Verint Systems, Inc. (VRNT), the software applications provider, is up 39% year-to-date. The share price formed a base above $25 during 2011 and 2012 and is now heading towards the $50 level. Verint is in the Enterprise Intelligence and Communications Intelligence business, Big Data.
Unlike its peer, Splunk Inc (SPLK), Verint is priced reasonably. I estimate that it is trading at 20 times trailing adjusted earnings. Unadjusted, Verint is trading at just below 40 times earnings, which compares to the Russell 2000's P/E of 33.
That said, I'm bullish on the industry and bullish on the fundamentals of this business. My 52-week price target is $50 per share; this would mean that Verint would trade at about 22.7 times earnings. The key risk would be financial underperformance; I'm expecting 8% diluted EPS growth during fiscal 2015.
For those of you who are unfamiliar with Verint, it provides Actionable Intelligence solutions. The company makes Big Data actionable through the ability to capture, analyze and act on large volumes of rich, complex, and often underused information sources, such as voice, video, and unstructured text. Verint does this through its portfolio of Enterprise Intelligence Solutions and Security Intelligence Solutions. Clients include 80 percent of the Fortune 100.
Revenues are generated from products, and support and service with support and service comprising the majority of revenues. Let's say that $500M of revenues comes from Enterprise Intelligence and just over $250M of revenue comes from Communications Intelligence. Roughly $100M of revenues comes from Video Intelligence. Communications Intelligence is the percentage growth segment.

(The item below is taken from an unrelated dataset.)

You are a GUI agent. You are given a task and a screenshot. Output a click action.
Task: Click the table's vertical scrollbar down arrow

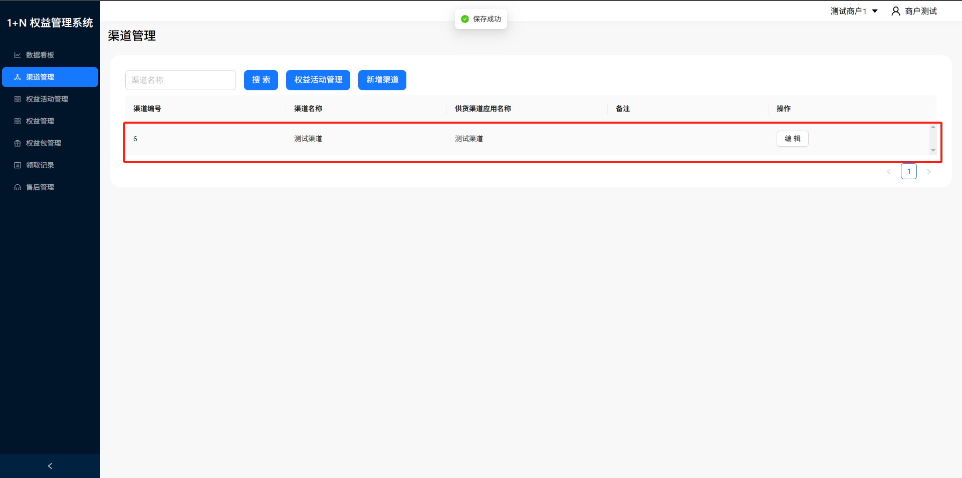click(933, 150)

Profits are the reason we invest. Verint is still in its growth phase; such being the case, I will exempt the enterprise from my usual "lack of return on capital" penalty. This is because Verint is showing improving profitability as it gains scale. Revenues could reach $1B annually in fiscal 2015 or 2016. I can see net income in the low-to-mid teens. This means that my outlook for return on equity is favorable for the valuation.
Solvency analysis can be critical for investment performance. At the end of the fiscal third quarter, the financial leverage ratio was 2.93, which is bordering on excessive. This is down from fiscal 2013 levels following an increase in additional paid-in capital; the solvency is heading in the right direction. Net debt is reported as $268 million for the end of the third quarter. Long term debt is associated with the 2013 Amended Credit Agreement which has an effective interest rate of 4.23%.
Free cash flow is a key metric. And Verint is free cash flow positive with FCF growing to $154 million during the trailing twelve months from $103 million during fiscal 2013. FCF was $90M in fiscal 2012. FCF increased 71% from fiscal 2012 to the trailing twelve months.
There are some significant risks, besides the usual risks, that are worth discussing. A significant portion of revenues comes from government contracts; in some cases, government can be more price sensitive than enterprise. Additionally, management is pursuing a growth through acquisition strategy which comes with risks. There will always be risks; overall, I'm bullish on the industry and business.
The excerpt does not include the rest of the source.